━━━━━ PROVIDED DATA
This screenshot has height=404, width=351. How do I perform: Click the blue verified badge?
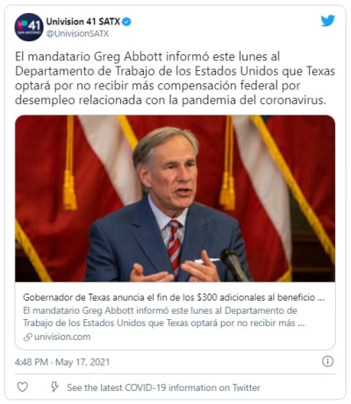coord(126,22)
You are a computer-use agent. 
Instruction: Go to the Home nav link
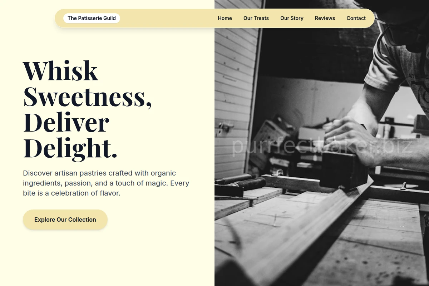click(225, 18)
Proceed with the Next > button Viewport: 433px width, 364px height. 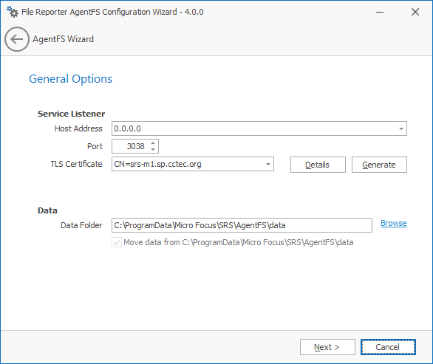pyautogui.click(x=327, y=347)
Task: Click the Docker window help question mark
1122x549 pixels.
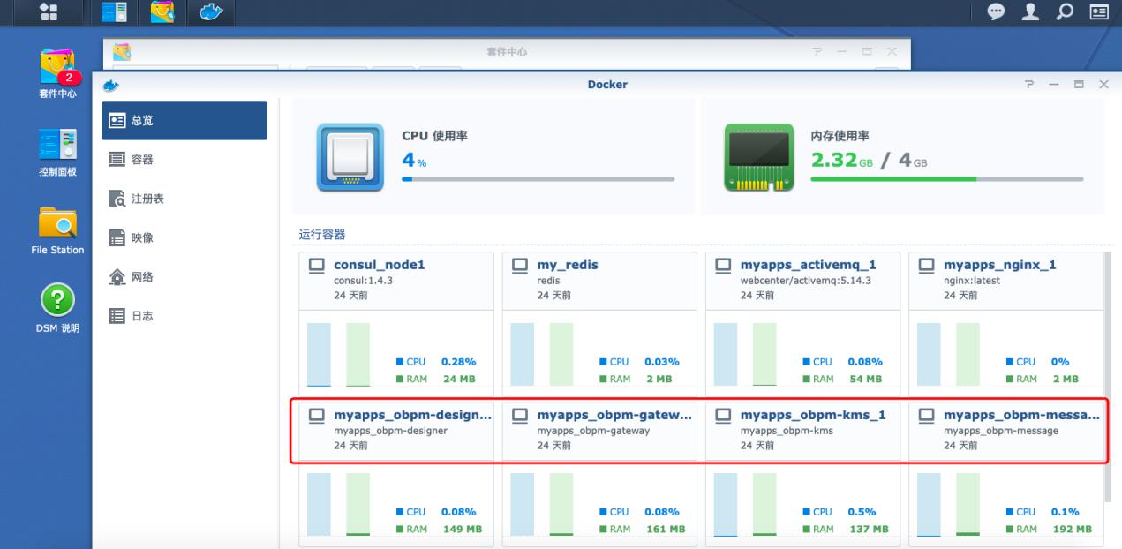Action: coord(1028,85)
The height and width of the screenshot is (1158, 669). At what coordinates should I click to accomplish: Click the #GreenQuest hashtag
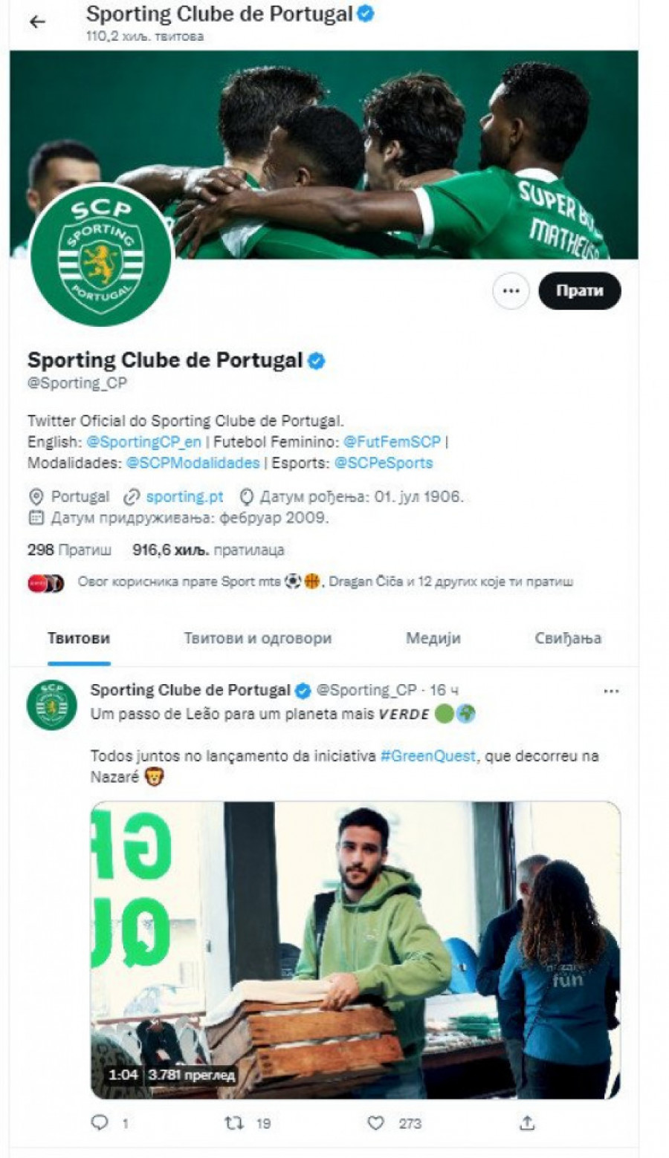pyautogui.click(x=427, y=756)
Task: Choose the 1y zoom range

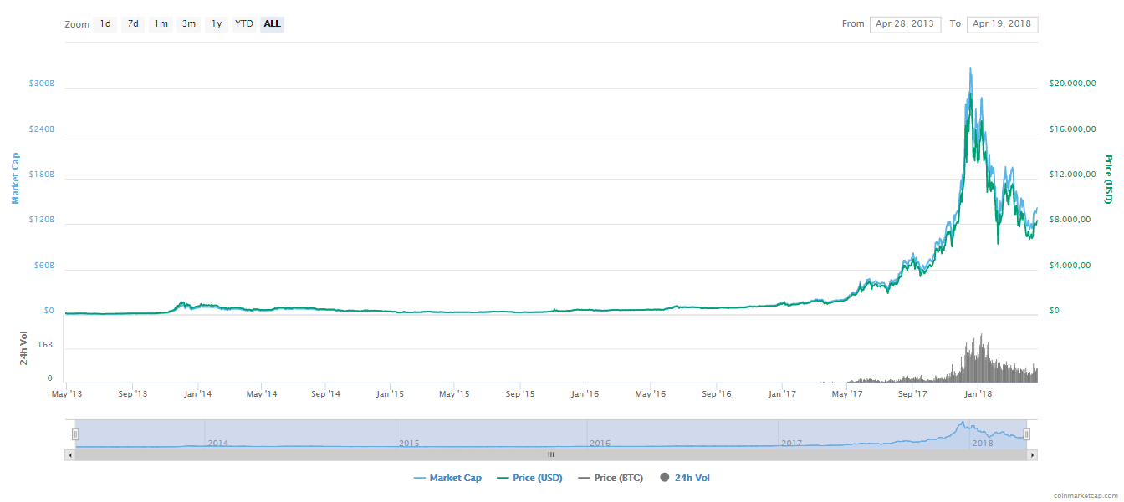Action: coord(217,24)
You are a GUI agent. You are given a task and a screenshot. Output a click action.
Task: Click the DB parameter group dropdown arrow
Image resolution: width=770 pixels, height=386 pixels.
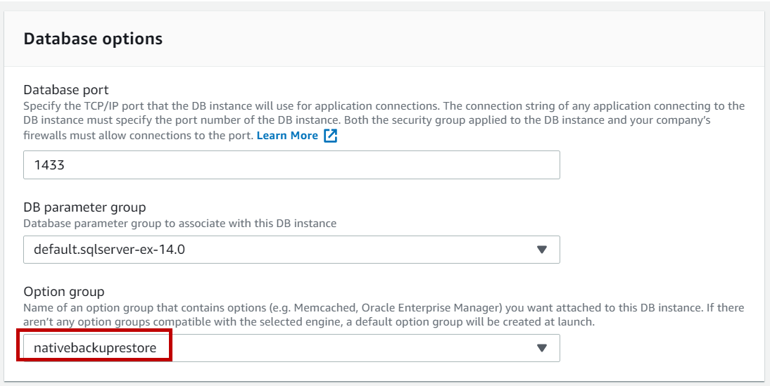click(541, 250)
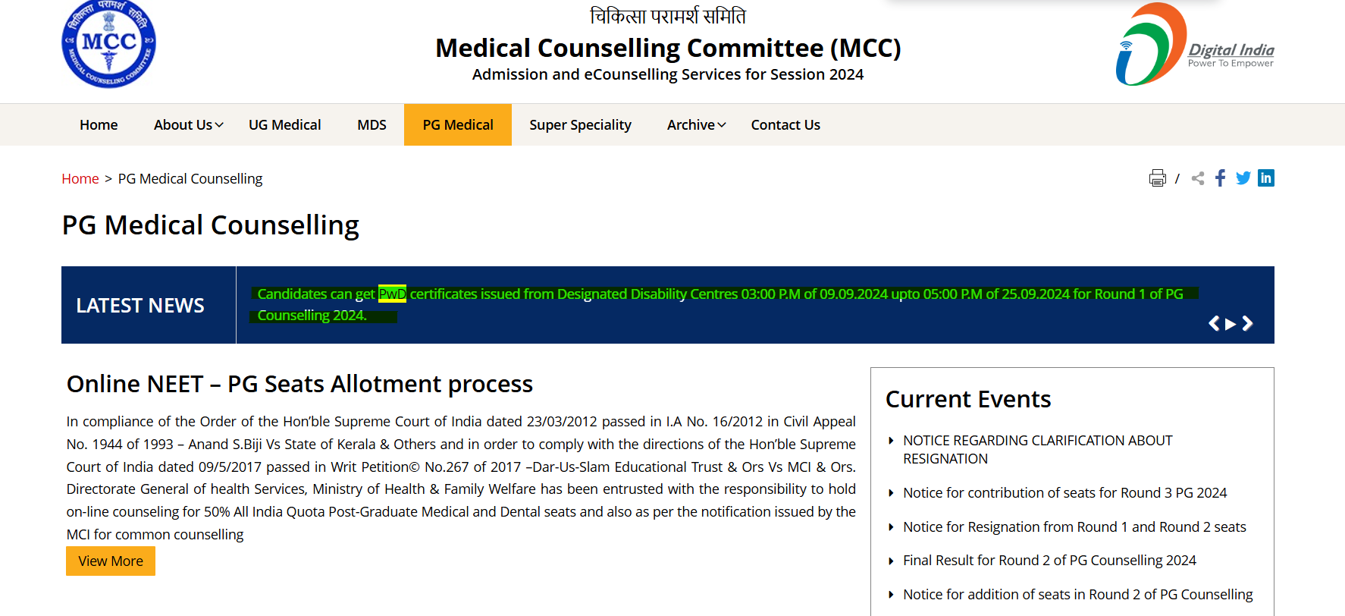Viewport: 1345px width, 616px height.
Task: Click the PwD certificates news headline
Action: [x=719, y=294]
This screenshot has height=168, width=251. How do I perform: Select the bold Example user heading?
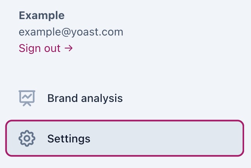point(42,16)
━━━━━━━━━━
**WHAT YOU SHOULD DO**: Your output should be only the lines from the line with "Task: Click the DB" through the end of the data, exactly as they stand, and no pictures.

**REPLY**:
Task: Click the DB parameter group dropdown arrow
Image resolution: width=770 pixels, height=386 pixels.
click(541, 250)
Viewport: 1345px width, 616px height.
Task: Click the PwD certificates news headline
Action: [x=719, y=294]
This screenshot has height=168, width=251. How do I perform: Select the bold Example user heading?
point(42,16)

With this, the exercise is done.